Data to examine =>
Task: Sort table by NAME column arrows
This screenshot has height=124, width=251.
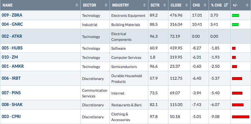Action: coord(77,5)
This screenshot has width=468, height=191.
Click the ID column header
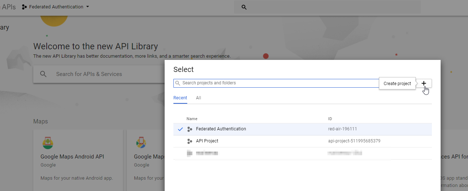330,119
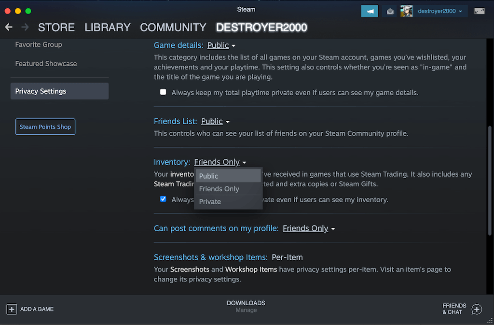
Task: Change the Friends List visibility dropdown
Action: point(215,121)
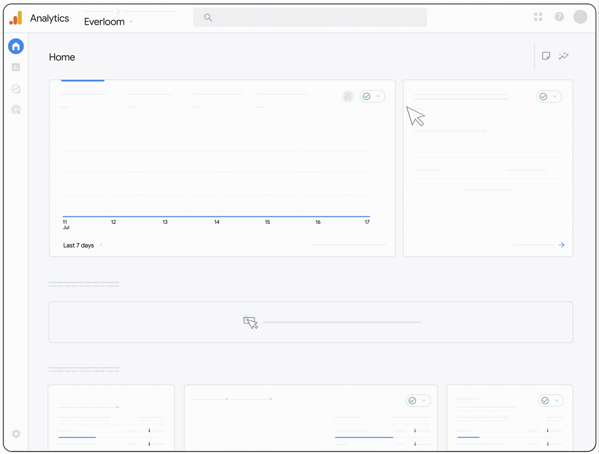Screen dimensions: 599x454
Task: Open Advertising from the left sidebar
Action: point(16,110)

Exercise requirements =>
Nothing but the lines from the line containing "This screenshot has width=468, height=191." through the last line of the listing above should appear, output exactly, with no pictures.

Result below =>
This screenshot has width=468, height=191.
Click the ID column header
330,119
Task: Change the Friends List visibility dropdown
Action: point(215,121)
Screen dimensions: 599x454
Task: Open Advertising from the left sidebar
Action: point(16,110)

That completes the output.